The key thing here is how we define “reputational damage”. It has to be “demonstrable” and “material”. It shouldn’t be because you have some political or other variety of views that we don’t really like, you had an affair, or you support the wrong football team. It has to be demonstrable that your actions have had an impact on book sales, and we as a publisher have suffered reputationally by association with you – which is quite a high bar, to be fair. We’d rather not have this clause, and it’s one that is highly unlikely to come into play, but it does give us a clean and simple way of cutting ties if such things do happen.
Sanity Clause
We were going to have one of these, but after legal counsel, decided not to, because – as every disappointed child knows – there’s no such thing as a sanity clause.6
And that’s it. There are lots more clauses and issues, but they’re technical and boring. If you’re interested in what author contracts generally involve, and which bits are most likely to screw you over, then have a look at this excellent resource by the Author’s Guild, which walks you through a model contract, clause by clause.

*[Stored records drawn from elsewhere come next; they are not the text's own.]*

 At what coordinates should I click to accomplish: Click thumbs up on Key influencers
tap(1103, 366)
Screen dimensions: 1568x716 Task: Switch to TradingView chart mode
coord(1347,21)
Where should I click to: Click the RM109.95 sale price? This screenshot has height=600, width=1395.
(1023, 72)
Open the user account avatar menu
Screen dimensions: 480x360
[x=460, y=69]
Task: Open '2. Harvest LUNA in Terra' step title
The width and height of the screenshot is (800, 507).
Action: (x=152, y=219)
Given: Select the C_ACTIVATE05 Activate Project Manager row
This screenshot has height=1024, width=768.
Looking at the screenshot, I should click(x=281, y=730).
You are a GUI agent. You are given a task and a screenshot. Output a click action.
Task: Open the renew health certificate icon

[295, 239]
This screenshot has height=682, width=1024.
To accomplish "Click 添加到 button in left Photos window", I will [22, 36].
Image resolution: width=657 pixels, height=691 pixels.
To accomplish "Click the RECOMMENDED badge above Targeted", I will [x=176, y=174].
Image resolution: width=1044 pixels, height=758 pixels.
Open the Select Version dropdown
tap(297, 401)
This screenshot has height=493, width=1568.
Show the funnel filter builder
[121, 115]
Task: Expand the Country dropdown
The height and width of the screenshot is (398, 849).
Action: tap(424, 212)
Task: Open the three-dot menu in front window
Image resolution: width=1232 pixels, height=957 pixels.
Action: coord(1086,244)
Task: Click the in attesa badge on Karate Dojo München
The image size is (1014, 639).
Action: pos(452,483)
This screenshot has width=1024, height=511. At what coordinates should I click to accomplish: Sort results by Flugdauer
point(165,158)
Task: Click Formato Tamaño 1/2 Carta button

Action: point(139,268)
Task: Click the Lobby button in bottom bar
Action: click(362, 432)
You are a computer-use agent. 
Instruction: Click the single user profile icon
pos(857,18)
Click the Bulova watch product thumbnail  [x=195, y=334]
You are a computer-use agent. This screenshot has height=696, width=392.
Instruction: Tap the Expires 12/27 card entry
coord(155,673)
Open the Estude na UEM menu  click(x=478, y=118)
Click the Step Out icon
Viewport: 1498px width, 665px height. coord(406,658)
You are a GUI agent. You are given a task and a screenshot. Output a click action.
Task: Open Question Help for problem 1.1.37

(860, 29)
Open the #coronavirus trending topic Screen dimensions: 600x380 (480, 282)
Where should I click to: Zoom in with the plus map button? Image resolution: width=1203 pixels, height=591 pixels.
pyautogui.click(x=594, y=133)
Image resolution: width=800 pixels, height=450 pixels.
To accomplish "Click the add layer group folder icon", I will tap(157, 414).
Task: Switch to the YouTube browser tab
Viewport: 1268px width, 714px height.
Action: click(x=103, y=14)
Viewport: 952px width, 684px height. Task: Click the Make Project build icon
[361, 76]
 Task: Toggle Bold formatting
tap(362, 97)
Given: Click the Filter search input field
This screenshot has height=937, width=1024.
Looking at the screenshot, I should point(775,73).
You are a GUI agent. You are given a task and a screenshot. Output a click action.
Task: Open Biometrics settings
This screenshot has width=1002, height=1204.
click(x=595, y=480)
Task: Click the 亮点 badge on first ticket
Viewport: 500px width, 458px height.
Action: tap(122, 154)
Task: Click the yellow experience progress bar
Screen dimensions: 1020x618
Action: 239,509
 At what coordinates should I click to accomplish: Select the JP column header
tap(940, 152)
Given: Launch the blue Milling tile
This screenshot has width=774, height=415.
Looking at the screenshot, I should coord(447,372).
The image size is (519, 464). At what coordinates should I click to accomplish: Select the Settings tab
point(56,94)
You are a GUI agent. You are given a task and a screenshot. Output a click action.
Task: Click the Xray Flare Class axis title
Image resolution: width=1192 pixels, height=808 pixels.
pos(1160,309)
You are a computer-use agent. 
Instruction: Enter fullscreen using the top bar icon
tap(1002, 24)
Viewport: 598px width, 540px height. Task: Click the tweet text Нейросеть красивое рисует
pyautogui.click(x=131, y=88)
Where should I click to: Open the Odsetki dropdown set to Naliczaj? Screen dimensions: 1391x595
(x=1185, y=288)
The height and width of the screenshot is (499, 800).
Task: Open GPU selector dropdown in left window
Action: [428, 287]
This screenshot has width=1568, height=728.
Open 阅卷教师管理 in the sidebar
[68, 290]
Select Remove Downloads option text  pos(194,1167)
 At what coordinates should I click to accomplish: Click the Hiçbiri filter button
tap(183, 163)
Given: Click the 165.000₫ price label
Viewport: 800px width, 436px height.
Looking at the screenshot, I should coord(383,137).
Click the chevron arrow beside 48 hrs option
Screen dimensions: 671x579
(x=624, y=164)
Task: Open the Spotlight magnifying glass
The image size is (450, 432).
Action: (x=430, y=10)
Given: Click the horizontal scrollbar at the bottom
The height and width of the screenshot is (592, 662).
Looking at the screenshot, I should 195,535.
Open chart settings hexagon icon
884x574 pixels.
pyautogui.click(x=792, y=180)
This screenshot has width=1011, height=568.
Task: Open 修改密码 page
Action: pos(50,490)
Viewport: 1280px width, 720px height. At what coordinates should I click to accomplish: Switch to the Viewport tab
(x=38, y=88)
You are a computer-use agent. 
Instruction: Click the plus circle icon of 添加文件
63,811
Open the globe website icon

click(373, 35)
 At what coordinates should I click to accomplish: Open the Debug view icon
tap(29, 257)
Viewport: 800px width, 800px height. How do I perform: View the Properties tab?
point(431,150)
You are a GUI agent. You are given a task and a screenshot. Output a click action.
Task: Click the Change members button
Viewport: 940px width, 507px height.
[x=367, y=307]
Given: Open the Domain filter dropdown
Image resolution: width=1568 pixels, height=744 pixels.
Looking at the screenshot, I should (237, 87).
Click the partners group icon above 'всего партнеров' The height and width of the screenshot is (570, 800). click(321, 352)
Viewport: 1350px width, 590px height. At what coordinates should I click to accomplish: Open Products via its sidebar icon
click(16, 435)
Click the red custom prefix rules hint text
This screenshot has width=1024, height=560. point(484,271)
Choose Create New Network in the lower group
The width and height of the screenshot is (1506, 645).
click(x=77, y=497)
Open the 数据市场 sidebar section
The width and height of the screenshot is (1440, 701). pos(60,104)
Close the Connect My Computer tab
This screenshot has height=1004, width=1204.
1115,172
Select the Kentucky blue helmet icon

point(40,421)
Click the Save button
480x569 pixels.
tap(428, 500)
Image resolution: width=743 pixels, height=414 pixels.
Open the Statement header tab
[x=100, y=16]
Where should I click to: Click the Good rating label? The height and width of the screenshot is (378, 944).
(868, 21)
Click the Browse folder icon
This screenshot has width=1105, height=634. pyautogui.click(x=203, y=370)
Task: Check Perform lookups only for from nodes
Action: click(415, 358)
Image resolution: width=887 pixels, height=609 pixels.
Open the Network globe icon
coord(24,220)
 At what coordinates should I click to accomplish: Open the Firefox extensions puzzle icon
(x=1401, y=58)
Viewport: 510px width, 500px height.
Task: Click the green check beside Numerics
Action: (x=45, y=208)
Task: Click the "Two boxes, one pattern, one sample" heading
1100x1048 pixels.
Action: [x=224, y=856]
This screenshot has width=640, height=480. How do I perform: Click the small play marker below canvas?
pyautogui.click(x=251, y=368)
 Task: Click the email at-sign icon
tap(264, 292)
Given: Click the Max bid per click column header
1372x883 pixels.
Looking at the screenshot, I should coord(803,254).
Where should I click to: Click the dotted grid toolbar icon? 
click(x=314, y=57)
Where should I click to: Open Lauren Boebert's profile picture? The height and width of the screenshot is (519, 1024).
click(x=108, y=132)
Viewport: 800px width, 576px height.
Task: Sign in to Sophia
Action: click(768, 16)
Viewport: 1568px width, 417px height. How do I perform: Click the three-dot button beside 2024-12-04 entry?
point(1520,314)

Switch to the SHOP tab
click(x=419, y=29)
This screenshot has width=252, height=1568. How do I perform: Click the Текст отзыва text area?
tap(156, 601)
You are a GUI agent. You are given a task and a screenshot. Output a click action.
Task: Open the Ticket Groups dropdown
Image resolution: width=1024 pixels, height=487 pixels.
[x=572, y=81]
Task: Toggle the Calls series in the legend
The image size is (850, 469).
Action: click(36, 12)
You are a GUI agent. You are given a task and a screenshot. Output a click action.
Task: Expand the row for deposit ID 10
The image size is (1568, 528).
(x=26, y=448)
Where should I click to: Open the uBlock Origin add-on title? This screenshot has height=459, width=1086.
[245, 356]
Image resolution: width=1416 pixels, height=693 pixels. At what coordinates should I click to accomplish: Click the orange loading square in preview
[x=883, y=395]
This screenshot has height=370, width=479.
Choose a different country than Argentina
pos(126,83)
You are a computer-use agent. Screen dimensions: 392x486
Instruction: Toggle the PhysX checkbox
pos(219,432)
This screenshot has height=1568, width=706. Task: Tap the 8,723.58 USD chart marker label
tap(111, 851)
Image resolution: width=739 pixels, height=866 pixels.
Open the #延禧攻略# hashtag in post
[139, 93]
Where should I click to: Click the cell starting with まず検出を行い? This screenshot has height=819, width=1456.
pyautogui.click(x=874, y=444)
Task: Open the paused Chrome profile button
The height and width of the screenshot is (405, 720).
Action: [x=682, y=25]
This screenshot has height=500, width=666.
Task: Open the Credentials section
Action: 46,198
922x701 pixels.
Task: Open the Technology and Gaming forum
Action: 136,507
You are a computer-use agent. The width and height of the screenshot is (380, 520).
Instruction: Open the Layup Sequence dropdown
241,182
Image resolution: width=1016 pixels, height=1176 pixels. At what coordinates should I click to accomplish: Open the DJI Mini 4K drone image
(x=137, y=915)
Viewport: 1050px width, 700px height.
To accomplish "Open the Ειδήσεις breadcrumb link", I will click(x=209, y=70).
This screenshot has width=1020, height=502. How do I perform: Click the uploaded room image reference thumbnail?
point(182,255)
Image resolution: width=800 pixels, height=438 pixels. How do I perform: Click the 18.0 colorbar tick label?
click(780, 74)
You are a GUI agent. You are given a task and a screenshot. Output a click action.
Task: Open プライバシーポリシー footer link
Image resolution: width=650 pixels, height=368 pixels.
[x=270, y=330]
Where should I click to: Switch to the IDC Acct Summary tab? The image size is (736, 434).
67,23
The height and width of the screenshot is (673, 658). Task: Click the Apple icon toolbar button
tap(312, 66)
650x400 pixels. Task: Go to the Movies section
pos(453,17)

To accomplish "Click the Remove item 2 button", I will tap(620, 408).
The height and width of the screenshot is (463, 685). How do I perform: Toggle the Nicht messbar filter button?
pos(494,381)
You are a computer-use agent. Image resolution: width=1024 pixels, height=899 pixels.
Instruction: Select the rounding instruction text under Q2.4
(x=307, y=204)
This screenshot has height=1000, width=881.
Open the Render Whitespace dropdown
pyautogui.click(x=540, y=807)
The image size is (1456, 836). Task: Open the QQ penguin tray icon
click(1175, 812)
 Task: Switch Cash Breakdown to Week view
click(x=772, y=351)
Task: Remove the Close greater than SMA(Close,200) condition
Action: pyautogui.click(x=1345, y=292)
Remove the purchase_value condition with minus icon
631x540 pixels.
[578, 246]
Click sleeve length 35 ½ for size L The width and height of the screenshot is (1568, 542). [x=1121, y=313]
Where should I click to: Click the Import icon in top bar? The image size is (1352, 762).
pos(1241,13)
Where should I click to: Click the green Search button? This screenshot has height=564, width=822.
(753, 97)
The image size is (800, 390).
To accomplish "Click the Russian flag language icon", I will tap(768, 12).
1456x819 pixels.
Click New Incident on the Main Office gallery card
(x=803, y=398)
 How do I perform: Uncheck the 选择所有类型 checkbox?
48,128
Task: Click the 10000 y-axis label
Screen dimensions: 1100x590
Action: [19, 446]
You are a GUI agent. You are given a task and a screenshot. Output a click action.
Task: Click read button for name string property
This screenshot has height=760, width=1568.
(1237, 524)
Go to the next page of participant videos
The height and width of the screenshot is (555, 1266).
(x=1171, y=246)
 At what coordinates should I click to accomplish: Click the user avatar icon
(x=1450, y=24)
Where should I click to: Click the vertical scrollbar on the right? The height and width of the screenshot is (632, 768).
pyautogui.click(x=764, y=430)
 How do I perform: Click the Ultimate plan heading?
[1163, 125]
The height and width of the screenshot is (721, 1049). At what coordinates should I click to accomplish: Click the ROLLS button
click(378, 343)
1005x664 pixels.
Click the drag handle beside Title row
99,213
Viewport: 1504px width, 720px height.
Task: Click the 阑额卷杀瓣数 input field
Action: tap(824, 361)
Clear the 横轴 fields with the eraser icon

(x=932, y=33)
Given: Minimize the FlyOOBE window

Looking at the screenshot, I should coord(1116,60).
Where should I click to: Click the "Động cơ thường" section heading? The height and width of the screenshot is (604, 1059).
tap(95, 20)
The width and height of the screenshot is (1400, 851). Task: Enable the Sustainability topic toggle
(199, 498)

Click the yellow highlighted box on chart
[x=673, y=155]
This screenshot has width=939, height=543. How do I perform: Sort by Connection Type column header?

Anyway, we hope we’ve been fair. If you have any concerns, comments or suggestions, then – as always – feel free to share them with us, publicly or privately.
Until next time.
Unless, that is, it’s a “work for hire” or flat fee contract, which is also known as a “screw you harder” agreement, where no royalties are paid past the “advance” (which isn’t technically an advance if … never mind).
Forgive me. I am at the very limit of my baseball knowledge here.
I have absolutely no idea where the latter is – where Paddington came from?
I’m assuming a two-storey bookshop here, with the cafe on an upper floor, and that they serve Victoria sponge. I do realise that this may not apply to you and your local bookshop. Please adjust accordingly.
I worked quite hard at this joke. I hope you appreciate it.
I am truly truly sorry. And Santa is of course real.